Earth observers will say the ship took about 4.04 years to travel the distance. According to the ship's clock, the trip only took 4.04/γ = 0.57 years.
Whereas if a person is traveling at 0.1 C the time dilation factor is 1.005037 (negligible) and a person in the slower ship will experience 40 years to travel 4 light years and a person on earth observing him will experience 40 x 1.005 = 40.2 years.
At a speed of 0.1c, earth observers will say the trip took 40 years. According to the ship's clock, the trip only took about 39.8 years.
In the above scenario the person on Earth would see the slower ship going at 0.1 C arrive at the destination first, 40.2 years after the ship launched.
Why in the world would you think that a person on earth would see the slower ship reach the destination first?

mfb
Mentor
According to the ship's clock, the trip only took 4.04/γ = 0.57 years.
@shatteredmerc: You can get the same result in the frame of the ship: There, the length is contracted. Therefore, the ship does not need 4 years for its own clocks, but just 0.57 years (I did not check the number).

Wow, I can see why this hard to grasp :)

Earth observers will say the ship took about 4.04 years to travel the distance. According to the ship's clock, the trip only took 4.04/γ = 0.57 years
Wouldn't this mean that the pilot in his frame of reference crossed 4 light years in 0.57 years? In essence traveled faster than light?

I am aware that during his trip when he looks out the window he will see light racing away from him at C regardless of his speed, but the fact remains he crossed those 4 light years of distance in 0.57 years......

Wouldn't this mean that the pilot in his frame of reference crossed 4 light years in 0.57 years? In essence traveled faster than light?
You are missing the fact that not only the measurement of time changes, but the measurement of distance also changes. The distance to Alpha Centauri is 4 light years as measured in the Earth rest frame, but to the pilot the distance is length contracted to 0.56427 light years. Since he measures the time of the trip to be 0.57 years, he calculates his speed to be 0.56427/0.57 = 0.99c.

Ah, I thought the ship contracts not the space around it as well. Thanks guys I understand it now :) cheers

Ah, I thought the ship contracts not the space around it as well. Thanks guys I understand it now :) cheers
The ship does contract as measured in the Earth reference frame, but in the rocket reference frame the Earth to Alpha Centauri distance contracts. In the rocket rest frame the rocket is still the same length as it was when it at rest on the Earth.

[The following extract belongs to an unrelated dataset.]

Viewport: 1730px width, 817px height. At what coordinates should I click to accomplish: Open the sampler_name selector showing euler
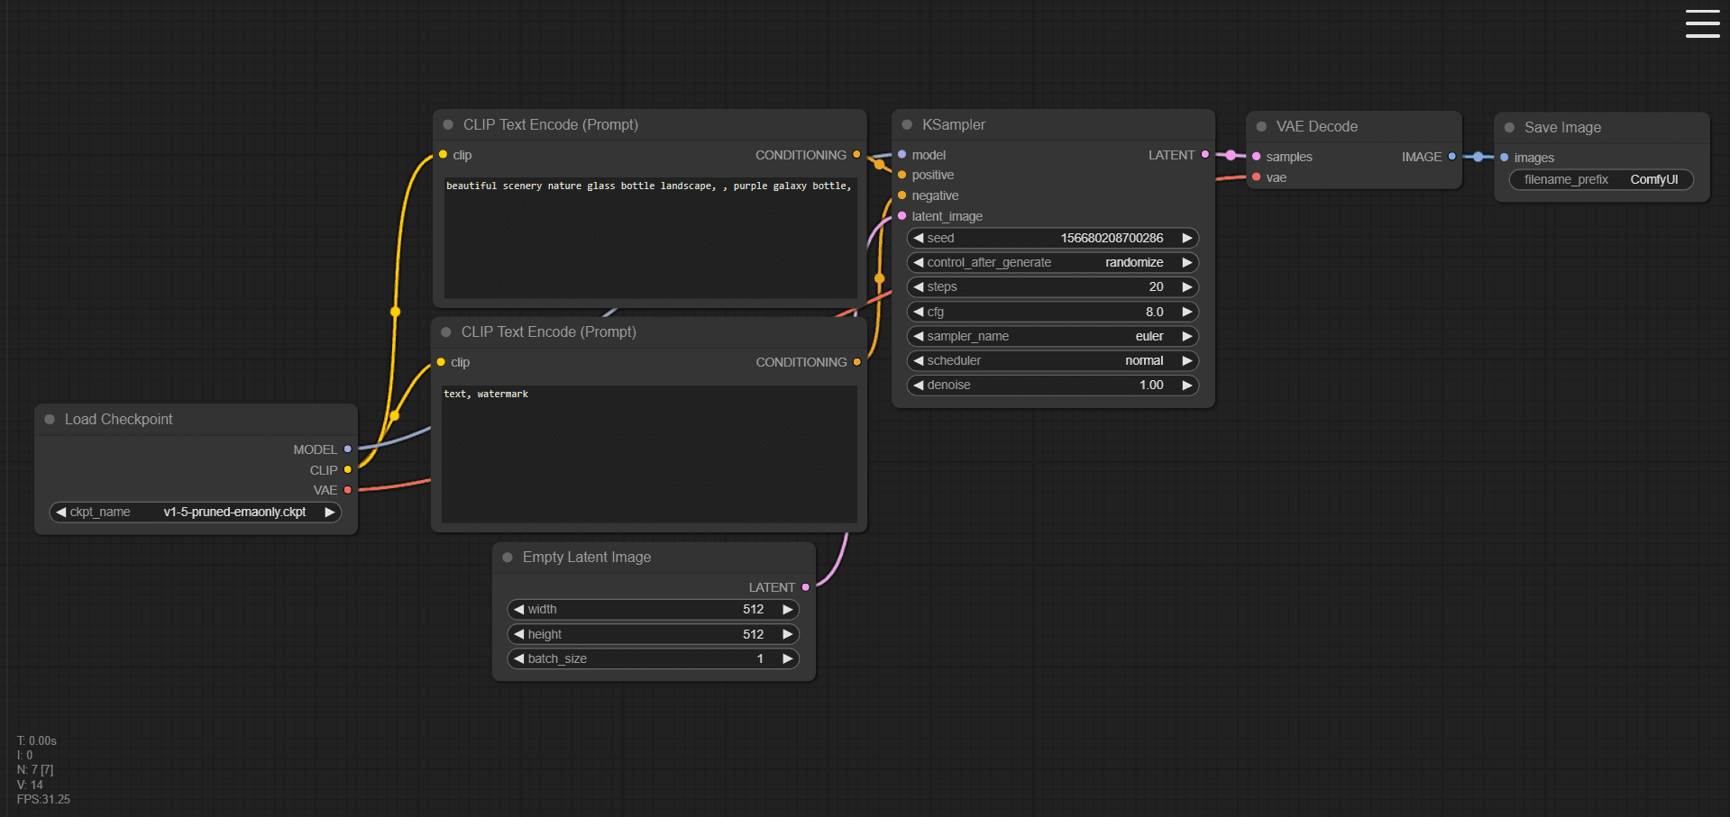[1051, 335]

so, just how far away is alpha centauri then? you are saying that at 0.99C, we can travel 4 LY in just over .5 yr - either we have just traveled 8 x C, or alpha cent is really only a half a LY away from us... the closer you get to C, the crazier this sounds (like at 0.99999999999C, alpha centauri is only about 1 mile away from earth?).

ie, if we really can build a ship that can reach V of near C, we will not ever need FTL speeds to travel the universe. of course, the results of our travels will never be of use to the earthlings we left behind.

mfb
Mentor
Alpha Centauri is 4 ly away in our system.
Alpha Centauri is 0.5 ly away in another system.

There is no contradiction here, the distance between two objects depends on the reference frame.

if we really can build a ship that can reach V of near C, we will not ever need FTL speeds to travel the universe
This is possible. If your ship can accelerate as long and as much as you want, you can reach every point in the obserable universe (and beyond) within your lifetime. However, if you would return to earth afterwards, you would see that the sun died long ago.